The Italians are famed for their fondness of coffee. In fact, coffee has become, as it were, a sort of institution for the locals of the peninsula, which is why it’s no surprise to see the capital of the country is crammed with cafes where locals meet, sip their drink and talk. But of all the cafes in Rome, Antico Caffe Greco (or, simply put, Caffe Greco) is the oldest and the most stylish of all, an almost museum-like venue where clients can sip a cup of coffee, of tea or sample the excellent chocolate of the house.
This cafe takes pride in being the second oldest in Italy (only after the celebrated Caffe Florian in Venice). Founded in 1760, it has built a historical background and a guest book to raise the envy of all its counterparts in Rome. Thus, the likes of Byron, Liszt, Ibsen, Stendhal, Hans Christian Andersen, Goethe even and Mendelssohn have stepped the threshold of Antico Caffe Greco. The cafe has been keeping a high profile since its foundation, and even today it is a refuge for the bigwigs of the political, artistic and social scene of Italy (and of the continent, for that matter).
While out of the reach of a common traveler, Antico Caffe Greco remains a point of reference for the leisure opportunities of Rome, notable not only for its background and guest book, but also for the inner atmosphere: the ambiance is filled with classical music, the walls decorated with entire collections of paintings, the Napoleonic style furniture blending in perfectly with the front wooden bar and with the wide mirrors.

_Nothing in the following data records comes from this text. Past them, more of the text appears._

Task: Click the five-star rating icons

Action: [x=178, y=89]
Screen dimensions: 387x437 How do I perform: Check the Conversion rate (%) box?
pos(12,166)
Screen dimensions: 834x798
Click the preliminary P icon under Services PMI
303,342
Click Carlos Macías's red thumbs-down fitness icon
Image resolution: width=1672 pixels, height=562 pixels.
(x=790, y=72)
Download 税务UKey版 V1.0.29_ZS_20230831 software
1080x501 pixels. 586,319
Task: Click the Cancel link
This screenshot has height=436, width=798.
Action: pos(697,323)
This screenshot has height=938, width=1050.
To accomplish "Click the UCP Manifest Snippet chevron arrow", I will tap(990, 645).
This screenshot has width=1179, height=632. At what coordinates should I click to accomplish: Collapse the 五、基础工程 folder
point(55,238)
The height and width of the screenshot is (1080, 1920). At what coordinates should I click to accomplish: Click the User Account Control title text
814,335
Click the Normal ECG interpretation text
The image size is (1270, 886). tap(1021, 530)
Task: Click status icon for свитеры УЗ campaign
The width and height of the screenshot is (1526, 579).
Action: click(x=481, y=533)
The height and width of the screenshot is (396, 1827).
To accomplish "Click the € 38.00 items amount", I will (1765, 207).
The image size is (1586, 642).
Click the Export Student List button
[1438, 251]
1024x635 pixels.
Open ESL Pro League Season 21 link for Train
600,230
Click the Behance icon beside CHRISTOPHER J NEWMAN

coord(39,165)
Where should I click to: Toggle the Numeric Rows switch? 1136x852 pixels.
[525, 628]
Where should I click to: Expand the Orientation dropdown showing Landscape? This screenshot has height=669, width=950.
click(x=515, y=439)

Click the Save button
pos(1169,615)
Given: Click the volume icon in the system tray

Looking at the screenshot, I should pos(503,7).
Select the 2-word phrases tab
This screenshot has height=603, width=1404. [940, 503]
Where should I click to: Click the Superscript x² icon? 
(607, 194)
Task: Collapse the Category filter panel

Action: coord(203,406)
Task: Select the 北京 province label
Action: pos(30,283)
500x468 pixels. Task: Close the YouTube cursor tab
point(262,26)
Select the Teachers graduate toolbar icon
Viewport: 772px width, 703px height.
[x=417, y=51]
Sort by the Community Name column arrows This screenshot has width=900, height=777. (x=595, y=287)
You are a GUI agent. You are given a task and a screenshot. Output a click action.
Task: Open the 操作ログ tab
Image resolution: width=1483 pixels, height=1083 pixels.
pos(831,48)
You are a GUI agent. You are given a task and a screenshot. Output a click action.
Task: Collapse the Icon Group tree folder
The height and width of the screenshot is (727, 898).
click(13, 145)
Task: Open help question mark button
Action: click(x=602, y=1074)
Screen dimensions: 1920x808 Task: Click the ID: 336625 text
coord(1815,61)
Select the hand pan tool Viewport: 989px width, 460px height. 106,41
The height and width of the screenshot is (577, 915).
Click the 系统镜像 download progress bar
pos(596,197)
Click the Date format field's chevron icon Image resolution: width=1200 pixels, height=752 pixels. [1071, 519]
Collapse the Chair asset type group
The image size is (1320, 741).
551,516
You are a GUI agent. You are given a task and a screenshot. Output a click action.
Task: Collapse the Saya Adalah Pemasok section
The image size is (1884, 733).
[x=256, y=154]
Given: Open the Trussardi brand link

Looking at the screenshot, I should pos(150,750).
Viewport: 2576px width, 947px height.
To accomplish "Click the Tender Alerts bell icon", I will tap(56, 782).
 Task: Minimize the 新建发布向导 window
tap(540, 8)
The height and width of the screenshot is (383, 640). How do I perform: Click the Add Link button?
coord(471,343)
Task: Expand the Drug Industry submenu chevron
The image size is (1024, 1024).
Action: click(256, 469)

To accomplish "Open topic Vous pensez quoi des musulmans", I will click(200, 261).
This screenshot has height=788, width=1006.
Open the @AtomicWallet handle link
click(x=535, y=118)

Alexanderplatz Jazz Club takes pride in being one of the most reputed jazz clubs in Rome. Founded in the early 1980s, Alexanderplatz Jazz Club entertains its guests not only with excellent live jazz performances (usually held from 10:30pm), but also with refined gastronomical specialties inspired from a variety of world cuisines, including the local traditional cuisine. The warm ambient and the etiquette observed by the staff make the venue ideal for business meetings, as well as for grand soirees, or, on the contrary, intimate dinner experiences.
Alpheus is one of the best places in Rome to experience the vibrant nightlife of the city and its live music scene. What is remarkable about this nightclub is it caters for a wider public, since each of its three halls focuses on a specific genre, namely, jazz, rock and Latino music. It’s hard to become disappointed with what Alpheus has to offer, and the proof of its reputation in terms of nocturnal pastimes in Rome lies in the fact locals are very fond of this venue, which also holds true with tourists. Especially notable is the variety of artists invited to perform daily (except Mondays, when the club is closed), which is the very feature that puts Alpheus on the essential nightlife map of Rome.
While Casa Bleve is deemed the best wine house in Rome, it is also deemed one of the top restaurants in the capital. The venue enjoys a historical location: the courtyard of the former Palazzo Medici, but this is just one of the many ingredients with turn it into a must-visit while in Rome. The exterior set is complemented, on the inside, by the stylish decorative patrimony and furnishings. While it’s true guests don’t come here for the pleasure of sightseeing, the visual delight is one of the major popularity drawing cards of the venue.
There’s a wide choice of wine labels, the best in the world even, and the staff is quite helpful when it comes to suggesting the best enogastronomical combinations. The menu does not fall short of the high profile of the wine list: gourmet delights which inflame the appetite and the culinary fantasy alike, comprising superb plates of cheeses, mouthwatering meat cuts, pasta-based dishes and tempting deserts. Visiting the cellars of the venue is also possible on request.